Петр I снимал в свое время колокола с храмов и монастырей для государственных нужд. По инициативе В. И. Ленина изъяты были ценности из церквей также для неотложных нужд страны. Мы же никак не решимся снять металлические изгороди и другие нагромождения из металла для неотложных нужд народного хозяйства.
Как приятно однажды было развернуть газету «Правда» и прочитать следующую корреспонденцию: «Баку. Сегодня принято решение о снятии металлической решетки в парке нефтепереработчиков имени Низами. Примечательное явление! Эта решетка — последняя ограда в садах, парках, скверах, разбитых в черте большого индустриального города… Сейчас в столице республики общая площадь зеленых массивов и насаждений составляет почти 1600 гектаров. Однако росли и ограждения. Не так давно в горсовете правильно рассудили: от кого охраняем? И начали снимать решетки, заборы. Парки, сады, скверы словно открылись, вышли навстречу людям, слившись воедино с уличными зелеными насаждениями». В то же время в тысячах других городов и поселков продолжают существовать металлические заборы и решетки, целые стены. Кроме того, продолжают возводить заново заборы вообще и металлические в частности.

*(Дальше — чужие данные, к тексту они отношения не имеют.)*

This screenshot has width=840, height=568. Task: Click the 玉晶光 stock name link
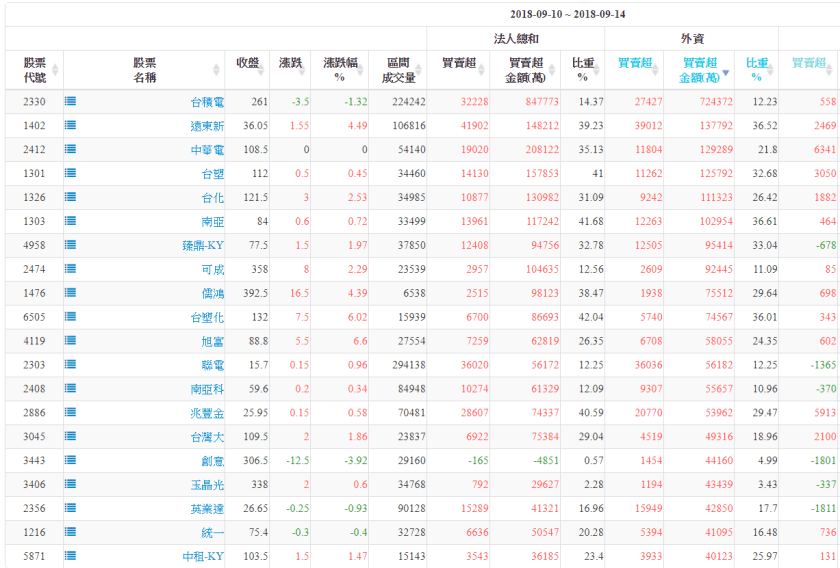[x=207, y=485]
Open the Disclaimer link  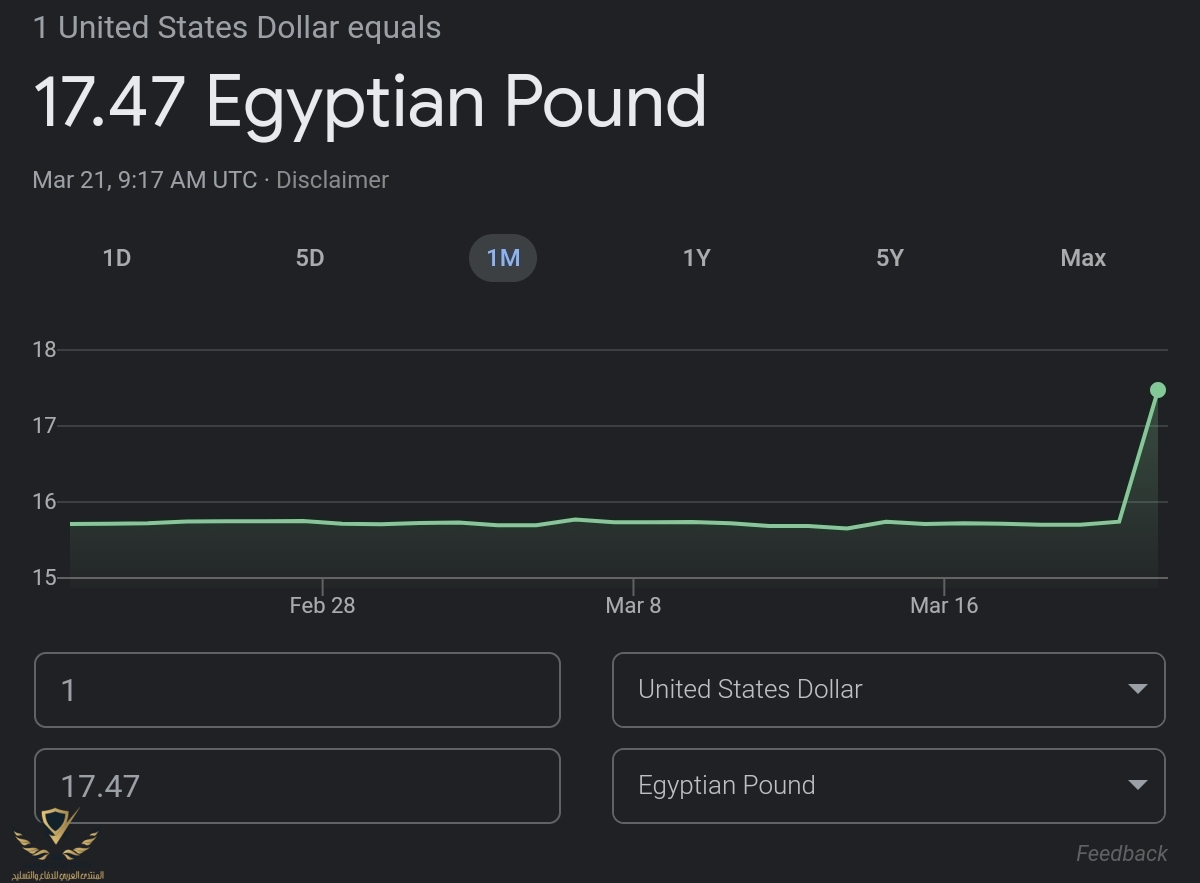(x=332, y=180)
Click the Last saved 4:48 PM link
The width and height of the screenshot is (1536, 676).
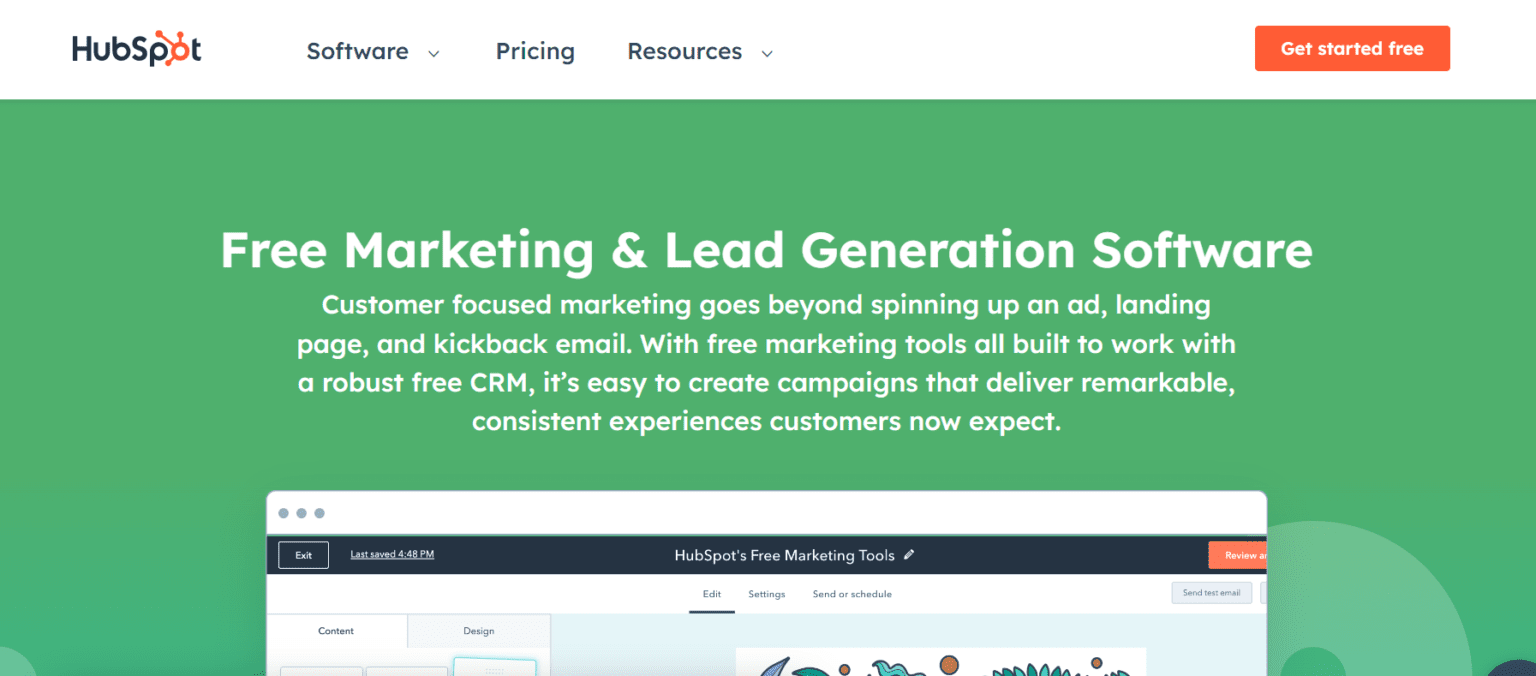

По-моему, следует пересмотреть все проекты на строительство и изъять оттуда весь металл, который используется не по назначению. Утвердить новые правила проектирования, нормали, стандарты с тем, чтобы закрыть все каналы необоснованного применения металла. Зато следует смелее и шире применять его там, где он просто необходим, например в металлических кузовах грузовых машин, железнодорожных вагонах, контейнерах, для различной тары. По данным автозавода, деревянный кузов грузового автомобиля живет около трех лет, металлический — минимум 10 лет.